◆ SOURCE MATERIAL:
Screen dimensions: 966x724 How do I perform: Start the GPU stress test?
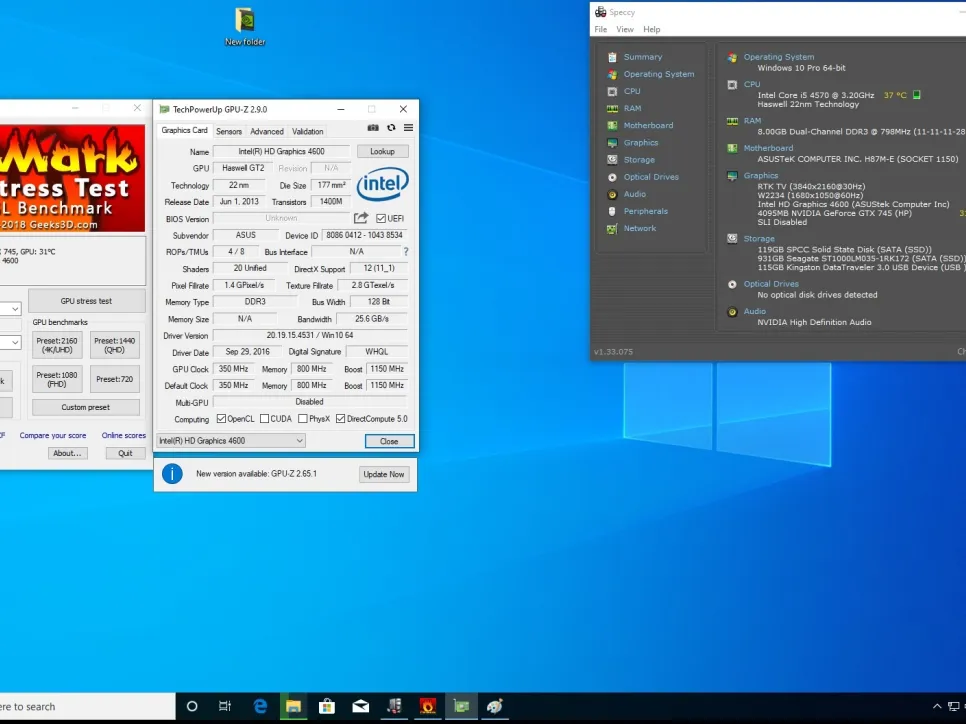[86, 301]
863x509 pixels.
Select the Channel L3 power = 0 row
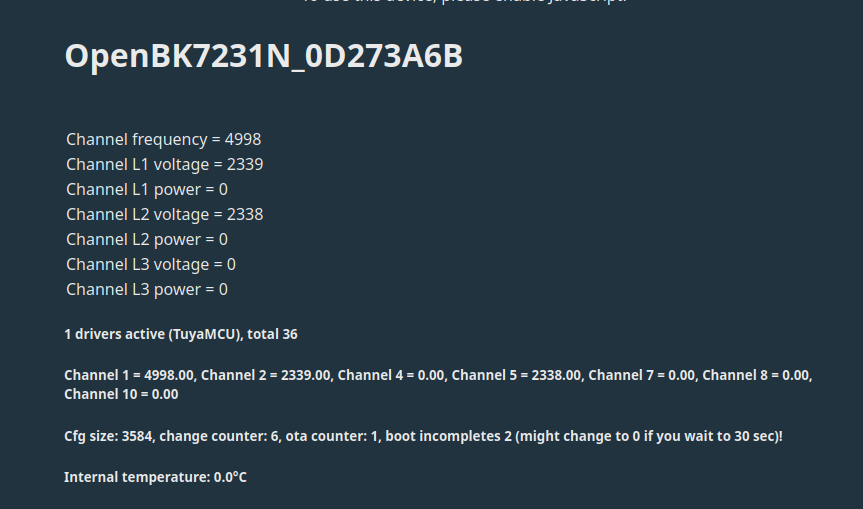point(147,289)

◆ OBJECTIVE:
Can you put every line of the records above into a Markdown table with the columns n and Line, numbering each row, skipping blank lines, and leaving the pictures out?

◆ WRITTEN SOLUTION:
| n | Line |
|---|---|
| 1 | Screen dimensions: 966x724 How do I perform: Start the GPU stress test? |
| 2 | [86, 301] |
| 3 | 863x509 pixels. |
| 4 | Select the Channel L3 power = 0 row |
| 5 | point(147,289) |